### SUPPLIED RECORDS
*** Block opens ***
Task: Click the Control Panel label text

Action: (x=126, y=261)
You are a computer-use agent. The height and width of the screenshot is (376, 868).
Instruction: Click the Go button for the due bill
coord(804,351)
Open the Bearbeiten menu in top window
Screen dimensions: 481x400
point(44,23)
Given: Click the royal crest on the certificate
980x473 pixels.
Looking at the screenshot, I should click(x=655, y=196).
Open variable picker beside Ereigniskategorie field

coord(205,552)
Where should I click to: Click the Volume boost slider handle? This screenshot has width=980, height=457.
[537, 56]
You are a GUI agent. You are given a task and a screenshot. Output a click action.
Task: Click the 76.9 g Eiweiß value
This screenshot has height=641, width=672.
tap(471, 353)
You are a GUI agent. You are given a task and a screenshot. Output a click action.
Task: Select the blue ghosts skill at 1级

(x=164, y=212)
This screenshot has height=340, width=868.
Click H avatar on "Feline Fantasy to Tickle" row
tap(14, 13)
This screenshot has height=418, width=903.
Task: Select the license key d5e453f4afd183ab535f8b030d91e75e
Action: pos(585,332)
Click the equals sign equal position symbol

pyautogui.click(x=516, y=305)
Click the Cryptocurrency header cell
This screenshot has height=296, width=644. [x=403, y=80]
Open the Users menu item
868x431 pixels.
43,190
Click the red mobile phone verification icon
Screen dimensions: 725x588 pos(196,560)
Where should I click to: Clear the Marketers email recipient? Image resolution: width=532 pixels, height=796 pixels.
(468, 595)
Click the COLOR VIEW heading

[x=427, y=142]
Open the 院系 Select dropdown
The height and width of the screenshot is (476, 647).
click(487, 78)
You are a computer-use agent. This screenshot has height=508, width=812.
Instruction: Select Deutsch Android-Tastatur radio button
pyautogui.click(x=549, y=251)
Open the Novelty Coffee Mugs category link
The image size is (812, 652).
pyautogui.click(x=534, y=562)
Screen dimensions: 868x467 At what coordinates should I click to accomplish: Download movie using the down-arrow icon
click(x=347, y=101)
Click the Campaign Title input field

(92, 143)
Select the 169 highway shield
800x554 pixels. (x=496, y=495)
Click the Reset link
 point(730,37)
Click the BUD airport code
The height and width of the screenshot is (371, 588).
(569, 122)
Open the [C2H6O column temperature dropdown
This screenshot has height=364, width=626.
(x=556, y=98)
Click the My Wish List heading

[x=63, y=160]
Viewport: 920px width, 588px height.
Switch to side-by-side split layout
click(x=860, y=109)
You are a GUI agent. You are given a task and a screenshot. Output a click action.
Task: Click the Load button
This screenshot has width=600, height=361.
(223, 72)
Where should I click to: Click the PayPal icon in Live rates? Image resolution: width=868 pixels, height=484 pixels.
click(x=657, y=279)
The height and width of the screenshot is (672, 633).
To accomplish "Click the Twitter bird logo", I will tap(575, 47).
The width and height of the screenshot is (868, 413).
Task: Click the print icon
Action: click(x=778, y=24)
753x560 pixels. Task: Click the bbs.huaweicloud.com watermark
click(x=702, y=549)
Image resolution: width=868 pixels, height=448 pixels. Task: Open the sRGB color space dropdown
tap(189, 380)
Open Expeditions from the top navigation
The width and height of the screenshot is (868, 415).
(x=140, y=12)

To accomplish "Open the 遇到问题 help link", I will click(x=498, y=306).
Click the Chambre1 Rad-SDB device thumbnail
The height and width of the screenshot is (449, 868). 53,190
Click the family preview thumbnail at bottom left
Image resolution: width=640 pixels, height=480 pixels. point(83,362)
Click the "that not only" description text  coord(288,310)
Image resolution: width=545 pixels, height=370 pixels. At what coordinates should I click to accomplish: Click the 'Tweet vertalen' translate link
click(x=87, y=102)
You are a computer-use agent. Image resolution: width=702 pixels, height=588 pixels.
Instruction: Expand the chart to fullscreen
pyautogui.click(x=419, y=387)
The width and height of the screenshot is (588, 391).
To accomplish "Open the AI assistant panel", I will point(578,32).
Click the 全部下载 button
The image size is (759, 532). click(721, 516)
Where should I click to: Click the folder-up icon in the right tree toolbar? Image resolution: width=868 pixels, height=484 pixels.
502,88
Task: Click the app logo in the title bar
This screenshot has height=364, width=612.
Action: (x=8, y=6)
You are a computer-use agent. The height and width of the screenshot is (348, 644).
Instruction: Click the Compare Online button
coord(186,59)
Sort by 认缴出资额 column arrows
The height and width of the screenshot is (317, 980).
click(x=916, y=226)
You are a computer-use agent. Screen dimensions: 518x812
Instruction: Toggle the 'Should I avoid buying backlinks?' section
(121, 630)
*** Block closes ***
### TASK STATEMENT
Select from the material above each line in which the string "column" appears, and list those lines.

### THE COMPLETED TASK
Open the [C2H6O column temperature dropdown
Sort by 认缴出资额 column arrows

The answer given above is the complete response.